We have a tendency to discount the amateur’s ability to lead toward a positive outcome, but it is often these emergent leaders who move things forward, as they have no baggage to drag them down. They often don’t know enough about the “rules of leadership” to worry about breaking them, and are then not hijacked by the fear of what others think in their pursuit of the change they seek. These leaders might not be experts on issues, but with passionate understanding, they can depend on their hunches to guide them toward a positive outcome.

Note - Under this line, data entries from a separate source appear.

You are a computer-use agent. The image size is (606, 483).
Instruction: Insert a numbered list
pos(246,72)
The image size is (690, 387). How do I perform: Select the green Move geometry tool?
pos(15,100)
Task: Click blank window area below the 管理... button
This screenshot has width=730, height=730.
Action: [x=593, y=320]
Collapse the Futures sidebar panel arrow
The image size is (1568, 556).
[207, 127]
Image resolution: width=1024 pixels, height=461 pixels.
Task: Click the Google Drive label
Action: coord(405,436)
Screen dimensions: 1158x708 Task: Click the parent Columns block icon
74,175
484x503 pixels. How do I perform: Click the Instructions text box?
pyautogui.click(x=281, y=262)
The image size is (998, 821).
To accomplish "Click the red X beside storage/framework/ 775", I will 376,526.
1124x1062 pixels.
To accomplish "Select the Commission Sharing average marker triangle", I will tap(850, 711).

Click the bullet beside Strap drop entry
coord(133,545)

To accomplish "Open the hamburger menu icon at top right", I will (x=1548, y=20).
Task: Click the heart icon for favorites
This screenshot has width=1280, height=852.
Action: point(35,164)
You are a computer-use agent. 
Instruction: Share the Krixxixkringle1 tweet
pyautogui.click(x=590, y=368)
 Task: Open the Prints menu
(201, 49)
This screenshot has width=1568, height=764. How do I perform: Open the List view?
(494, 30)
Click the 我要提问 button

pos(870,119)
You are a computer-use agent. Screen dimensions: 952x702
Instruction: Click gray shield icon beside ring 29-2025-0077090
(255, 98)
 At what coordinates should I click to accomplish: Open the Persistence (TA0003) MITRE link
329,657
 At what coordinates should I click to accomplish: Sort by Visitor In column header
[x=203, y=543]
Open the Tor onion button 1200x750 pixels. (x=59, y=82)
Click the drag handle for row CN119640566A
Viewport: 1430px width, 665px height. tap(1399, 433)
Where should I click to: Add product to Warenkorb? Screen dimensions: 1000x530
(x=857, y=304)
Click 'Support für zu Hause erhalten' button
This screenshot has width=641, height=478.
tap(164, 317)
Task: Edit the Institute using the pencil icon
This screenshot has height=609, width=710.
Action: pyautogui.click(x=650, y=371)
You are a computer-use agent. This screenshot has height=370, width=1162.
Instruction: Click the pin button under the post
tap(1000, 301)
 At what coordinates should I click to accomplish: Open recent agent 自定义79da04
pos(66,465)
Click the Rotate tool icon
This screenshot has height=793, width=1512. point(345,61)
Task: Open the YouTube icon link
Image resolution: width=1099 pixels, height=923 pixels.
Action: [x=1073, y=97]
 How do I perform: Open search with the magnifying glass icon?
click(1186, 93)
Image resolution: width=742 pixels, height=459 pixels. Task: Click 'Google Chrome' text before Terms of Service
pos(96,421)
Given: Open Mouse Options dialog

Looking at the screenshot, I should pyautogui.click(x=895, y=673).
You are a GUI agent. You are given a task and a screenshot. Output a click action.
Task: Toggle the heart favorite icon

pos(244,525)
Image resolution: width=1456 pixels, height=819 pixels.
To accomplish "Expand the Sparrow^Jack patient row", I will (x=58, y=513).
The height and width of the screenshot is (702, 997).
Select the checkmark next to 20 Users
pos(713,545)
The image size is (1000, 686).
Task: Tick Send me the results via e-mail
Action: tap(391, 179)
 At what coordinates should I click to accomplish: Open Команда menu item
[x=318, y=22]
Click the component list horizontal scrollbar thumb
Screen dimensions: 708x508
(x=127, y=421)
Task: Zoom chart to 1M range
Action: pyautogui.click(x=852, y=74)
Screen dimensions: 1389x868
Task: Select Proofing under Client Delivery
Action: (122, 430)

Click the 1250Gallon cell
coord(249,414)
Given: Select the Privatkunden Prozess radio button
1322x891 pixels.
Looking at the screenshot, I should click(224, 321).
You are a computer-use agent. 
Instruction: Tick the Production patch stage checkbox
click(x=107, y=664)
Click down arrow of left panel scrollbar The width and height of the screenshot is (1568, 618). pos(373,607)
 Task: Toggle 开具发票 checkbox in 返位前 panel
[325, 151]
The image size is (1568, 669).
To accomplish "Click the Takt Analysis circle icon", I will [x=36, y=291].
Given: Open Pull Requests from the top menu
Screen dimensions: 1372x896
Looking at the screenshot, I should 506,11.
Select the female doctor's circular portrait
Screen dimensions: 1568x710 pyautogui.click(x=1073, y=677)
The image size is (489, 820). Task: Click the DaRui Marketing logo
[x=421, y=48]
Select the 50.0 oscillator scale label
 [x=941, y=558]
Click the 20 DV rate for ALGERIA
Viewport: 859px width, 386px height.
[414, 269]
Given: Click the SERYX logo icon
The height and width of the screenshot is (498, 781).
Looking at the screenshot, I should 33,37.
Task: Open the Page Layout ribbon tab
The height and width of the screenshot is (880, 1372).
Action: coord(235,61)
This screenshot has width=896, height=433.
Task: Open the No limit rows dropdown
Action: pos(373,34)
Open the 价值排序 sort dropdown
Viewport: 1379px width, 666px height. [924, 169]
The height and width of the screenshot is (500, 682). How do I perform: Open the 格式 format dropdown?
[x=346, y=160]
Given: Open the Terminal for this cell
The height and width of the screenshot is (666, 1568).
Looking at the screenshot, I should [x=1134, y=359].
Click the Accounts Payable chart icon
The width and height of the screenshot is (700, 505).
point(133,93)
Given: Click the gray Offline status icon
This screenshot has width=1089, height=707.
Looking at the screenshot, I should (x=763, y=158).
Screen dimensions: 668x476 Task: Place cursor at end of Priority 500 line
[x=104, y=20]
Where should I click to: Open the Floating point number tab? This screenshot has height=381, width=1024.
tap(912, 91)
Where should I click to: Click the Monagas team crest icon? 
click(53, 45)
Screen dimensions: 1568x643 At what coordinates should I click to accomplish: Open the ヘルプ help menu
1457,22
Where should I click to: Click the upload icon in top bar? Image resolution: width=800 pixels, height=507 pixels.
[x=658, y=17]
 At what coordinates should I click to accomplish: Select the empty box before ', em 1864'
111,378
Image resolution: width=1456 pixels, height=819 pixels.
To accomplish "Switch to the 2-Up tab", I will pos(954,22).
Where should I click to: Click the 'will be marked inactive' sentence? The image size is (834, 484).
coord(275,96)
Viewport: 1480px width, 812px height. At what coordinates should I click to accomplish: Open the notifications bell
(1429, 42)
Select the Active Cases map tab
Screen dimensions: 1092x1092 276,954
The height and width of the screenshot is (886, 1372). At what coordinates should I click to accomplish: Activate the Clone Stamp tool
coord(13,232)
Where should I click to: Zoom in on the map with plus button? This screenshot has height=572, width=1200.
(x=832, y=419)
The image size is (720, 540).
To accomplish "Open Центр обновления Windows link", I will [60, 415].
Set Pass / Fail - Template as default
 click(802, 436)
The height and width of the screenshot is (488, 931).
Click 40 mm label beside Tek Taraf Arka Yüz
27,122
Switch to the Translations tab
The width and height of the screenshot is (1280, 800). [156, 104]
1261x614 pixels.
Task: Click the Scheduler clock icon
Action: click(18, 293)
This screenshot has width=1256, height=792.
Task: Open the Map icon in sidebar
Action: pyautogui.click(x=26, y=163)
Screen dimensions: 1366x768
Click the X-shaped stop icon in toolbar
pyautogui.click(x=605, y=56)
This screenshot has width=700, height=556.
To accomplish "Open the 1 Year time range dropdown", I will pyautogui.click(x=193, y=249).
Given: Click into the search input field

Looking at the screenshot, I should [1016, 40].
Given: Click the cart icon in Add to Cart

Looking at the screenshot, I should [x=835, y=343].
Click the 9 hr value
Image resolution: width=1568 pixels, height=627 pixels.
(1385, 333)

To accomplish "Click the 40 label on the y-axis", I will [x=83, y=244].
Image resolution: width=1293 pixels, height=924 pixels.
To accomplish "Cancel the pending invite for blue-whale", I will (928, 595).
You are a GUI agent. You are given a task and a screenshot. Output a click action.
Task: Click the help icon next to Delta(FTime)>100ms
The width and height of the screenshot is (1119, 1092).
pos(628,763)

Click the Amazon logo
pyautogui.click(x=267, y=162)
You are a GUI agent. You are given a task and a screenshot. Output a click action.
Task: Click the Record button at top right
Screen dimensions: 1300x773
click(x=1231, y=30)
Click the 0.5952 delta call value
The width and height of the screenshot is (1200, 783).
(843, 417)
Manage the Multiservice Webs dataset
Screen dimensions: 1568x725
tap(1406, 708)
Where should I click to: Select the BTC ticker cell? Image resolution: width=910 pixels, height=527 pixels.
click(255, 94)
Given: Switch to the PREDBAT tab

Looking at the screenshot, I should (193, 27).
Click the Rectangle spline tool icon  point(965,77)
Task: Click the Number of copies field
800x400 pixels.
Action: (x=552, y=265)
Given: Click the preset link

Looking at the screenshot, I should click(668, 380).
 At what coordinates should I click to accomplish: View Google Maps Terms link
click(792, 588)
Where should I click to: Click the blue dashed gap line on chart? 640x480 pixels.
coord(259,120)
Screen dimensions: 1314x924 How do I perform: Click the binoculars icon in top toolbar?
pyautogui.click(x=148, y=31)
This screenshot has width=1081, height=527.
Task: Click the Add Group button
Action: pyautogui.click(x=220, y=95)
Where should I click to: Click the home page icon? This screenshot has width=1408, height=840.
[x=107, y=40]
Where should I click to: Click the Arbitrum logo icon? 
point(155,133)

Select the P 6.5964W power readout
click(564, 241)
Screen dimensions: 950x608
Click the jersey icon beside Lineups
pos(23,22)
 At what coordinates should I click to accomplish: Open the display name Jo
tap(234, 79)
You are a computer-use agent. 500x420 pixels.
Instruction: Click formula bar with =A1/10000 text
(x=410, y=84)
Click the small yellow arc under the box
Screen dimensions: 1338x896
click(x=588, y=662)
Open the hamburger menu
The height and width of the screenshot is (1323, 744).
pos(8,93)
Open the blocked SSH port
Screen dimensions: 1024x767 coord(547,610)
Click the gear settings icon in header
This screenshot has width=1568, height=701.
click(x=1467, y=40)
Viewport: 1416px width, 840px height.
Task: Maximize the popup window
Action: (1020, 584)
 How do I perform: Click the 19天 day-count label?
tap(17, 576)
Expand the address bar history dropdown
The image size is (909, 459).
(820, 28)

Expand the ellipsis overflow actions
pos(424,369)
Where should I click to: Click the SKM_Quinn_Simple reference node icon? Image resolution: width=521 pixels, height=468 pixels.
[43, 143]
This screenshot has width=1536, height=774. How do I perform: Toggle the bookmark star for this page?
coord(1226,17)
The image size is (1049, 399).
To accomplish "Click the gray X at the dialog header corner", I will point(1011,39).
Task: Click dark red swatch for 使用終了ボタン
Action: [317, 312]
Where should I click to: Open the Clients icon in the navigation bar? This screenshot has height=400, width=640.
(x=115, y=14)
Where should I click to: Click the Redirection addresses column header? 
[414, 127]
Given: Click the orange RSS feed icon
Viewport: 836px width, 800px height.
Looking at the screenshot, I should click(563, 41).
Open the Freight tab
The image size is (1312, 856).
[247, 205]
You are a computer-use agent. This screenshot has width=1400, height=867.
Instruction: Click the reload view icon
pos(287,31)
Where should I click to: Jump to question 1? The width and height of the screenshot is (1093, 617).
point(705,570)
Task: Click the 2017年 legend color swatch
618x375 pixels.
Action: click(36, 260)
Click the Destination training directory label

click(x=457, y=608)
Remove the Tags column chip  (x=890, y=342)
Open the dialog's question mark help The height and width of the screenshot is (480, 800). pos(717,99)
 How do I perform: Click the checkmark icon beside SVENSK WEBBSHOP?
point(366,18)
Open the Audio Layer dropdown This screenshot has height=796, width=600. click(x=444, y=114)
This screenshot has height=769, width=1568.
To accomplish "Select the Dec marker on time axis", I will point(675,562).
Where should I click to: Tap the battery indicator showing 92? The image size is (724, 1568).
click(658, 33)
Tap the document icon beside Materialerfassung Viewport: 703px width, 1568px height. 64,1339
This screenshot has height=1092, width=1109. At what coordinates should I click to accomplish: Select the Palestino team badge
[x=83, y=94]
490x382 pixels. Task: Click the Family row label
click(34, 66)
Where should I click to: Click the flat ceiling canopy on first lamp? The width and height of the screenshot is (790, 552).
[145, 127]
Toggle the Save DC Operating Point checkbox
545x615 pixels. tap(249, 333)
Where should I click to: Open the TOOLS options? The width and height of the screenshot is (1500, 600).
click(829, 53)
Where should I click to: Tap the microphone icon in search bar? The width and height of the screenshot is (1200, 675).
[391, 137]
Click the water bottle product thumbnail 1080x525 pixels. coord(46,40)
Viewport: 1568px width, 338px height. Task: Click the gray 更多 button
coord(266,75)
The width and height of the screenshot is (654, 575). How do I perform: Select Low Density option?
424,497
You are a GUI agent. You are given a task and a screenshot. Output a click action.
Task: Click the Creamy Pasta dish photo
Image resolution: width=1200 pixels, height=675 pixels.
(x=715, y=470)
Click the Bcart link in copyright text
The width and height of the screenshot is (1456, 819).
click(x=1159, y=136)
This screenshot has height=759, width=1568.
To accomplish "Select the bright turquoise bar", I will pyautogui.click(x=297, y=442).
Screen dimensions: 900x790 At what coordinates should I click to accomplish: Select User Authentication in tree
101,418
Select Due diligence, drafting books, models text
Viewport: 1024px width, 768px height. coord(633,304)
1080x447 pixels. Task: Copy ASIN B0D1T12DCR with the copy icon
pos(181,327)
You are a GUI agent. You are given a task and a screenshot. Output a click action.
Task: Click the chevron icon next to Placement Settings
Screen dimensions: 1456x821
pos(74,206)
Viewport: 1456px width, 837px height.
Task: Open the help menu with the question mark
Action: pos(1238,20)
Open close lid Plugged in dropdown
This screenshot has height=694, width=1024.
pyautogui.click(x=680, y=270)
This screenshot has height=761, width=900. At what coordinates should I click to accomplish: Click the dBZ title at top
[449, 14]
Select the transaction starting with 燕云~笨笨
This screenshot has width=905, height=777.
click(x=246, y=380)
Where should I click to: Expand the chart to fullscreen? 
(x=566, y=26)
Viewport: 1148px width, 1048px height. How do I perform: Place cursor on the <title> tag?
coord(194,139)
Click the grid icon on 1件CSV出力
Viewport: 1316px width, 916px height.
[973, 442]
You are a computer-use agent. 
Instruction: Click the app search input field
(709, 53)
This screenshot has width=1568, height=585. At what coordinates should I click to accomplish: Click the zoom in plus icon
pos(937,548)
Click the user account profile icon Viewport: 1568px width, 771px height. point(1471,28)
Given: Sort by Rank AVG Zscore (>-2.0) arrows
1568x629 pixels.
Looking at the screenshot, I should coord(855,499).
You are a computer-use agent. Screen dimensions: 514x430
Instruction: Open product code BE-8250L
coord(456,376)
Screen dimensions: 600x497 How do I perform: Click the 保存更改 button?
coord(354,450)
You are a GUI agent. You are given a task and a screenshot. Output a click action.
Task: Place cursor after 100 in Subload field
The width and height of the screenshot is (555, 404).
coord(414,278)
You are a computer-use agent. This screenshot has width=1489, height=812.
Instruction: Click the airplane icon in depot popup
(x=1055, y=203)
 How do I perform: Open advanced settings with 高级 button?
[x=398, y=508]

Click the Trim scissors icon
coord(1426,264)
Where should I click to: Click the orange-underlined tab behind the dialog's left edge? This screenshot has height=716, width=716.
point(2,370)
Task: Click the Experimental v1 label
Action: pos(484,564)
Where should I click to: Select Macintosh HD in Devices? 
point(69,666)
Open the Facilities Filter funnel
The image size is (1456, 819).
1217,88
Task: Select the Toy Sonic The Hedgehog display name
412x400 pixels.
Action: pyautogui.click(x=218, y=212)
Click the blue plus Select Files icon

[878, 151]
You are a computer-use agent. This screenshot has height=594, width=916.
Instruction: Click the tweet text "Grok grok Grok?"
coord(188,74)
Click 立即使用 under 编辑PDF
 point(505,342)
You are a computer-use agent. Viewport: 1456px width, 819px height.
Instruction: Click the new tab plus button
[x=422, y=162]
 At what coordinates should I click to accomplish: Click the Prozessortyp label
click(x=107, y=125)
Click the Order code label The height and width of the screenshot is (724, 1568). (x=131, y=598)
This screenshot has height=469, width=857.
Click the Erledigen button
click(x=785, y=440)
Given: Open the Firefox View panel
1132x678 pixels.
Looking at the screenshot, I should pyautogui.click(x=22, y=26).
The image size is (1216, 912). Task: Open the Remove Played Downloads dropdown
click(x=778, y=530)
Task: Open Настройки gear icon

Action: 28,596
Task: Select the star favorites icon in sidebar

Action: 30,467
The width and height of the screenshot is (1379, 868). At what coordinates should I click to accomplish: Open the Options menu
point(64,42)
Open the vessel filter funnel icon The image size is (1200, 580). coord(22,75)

These emergent leaders need not be the sober and practical and commonsensical “leader experts” we usually see speaking out on an issue. Instead, they can bend to their wild and crazy intuition, causing others to want to listen and follow. These people are able to live up to their dreams of causing change to happen without having to worry about impending failure as they are able to fall back on the fact that they are “amateurs in the game.” Of course, no one likes to lose, and there is certainly a profound humility that is required when throwing oneself into situations that are uncertain. But the reward in winning is seeing problems solved—and having new ways of doing things become a part of who you are.
The greatest obstacle to an emergent leader is not inexperience but the illusion of failure. The realization that one might fail should not be a deterrent to those who want to make a difference. America needs leaders who are looking for that thrilling and immensely gratifying opportunity to start as a beginner and end up as a pro. With more people getting into the game of leading others, there should never be a crisis of numbers.